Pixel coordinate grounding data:
────
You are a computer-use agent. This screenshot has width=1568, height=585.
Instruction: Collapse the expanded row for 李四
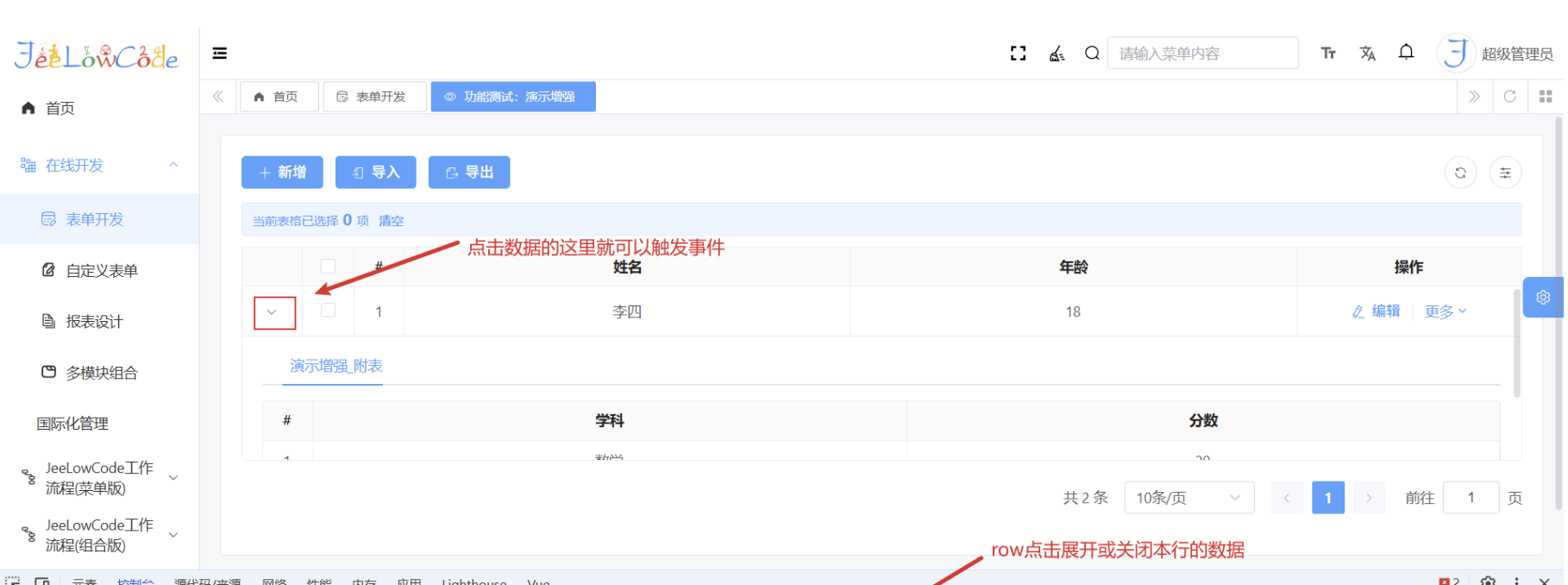(274, 312)
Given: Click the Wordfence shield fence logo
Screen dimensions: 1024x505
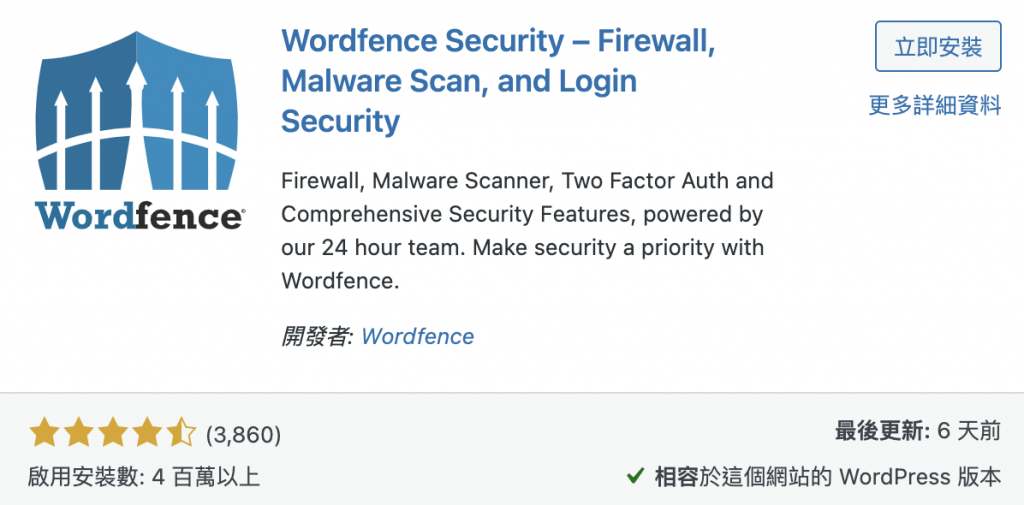Looking at the screenshot, I should coord(136,111).
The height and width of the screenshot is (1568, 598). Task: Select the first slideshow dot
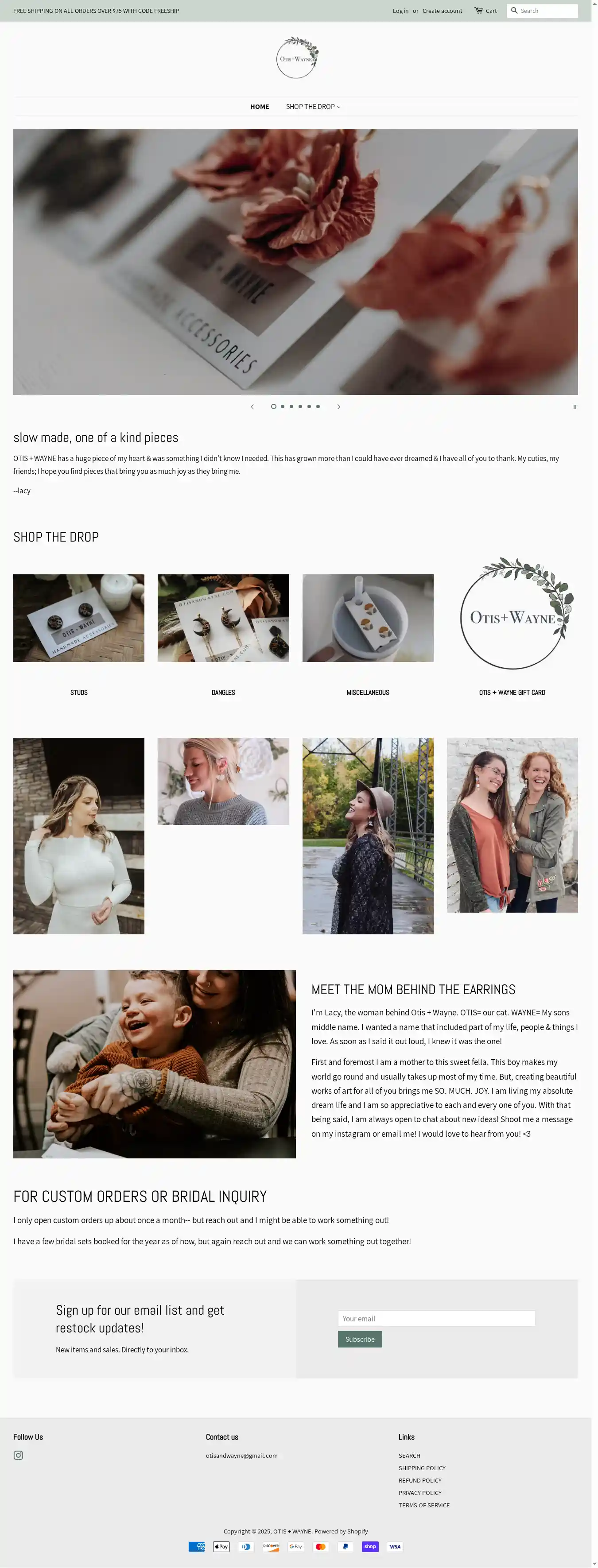pos(273,407)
────
→ Brief:
I would like an exact copy of the lines from the one holding "Screen dimensions: 1024x505" through the last line of the entries above, with the pictures left out.

→ Answer for the task:
Screen dimensions: 1024x505
Looking at the screenshot, I should coord(136,111).
The height and width of the screenshot is (1568, 598). Task: Select the first slideshow dot
pos(273,407)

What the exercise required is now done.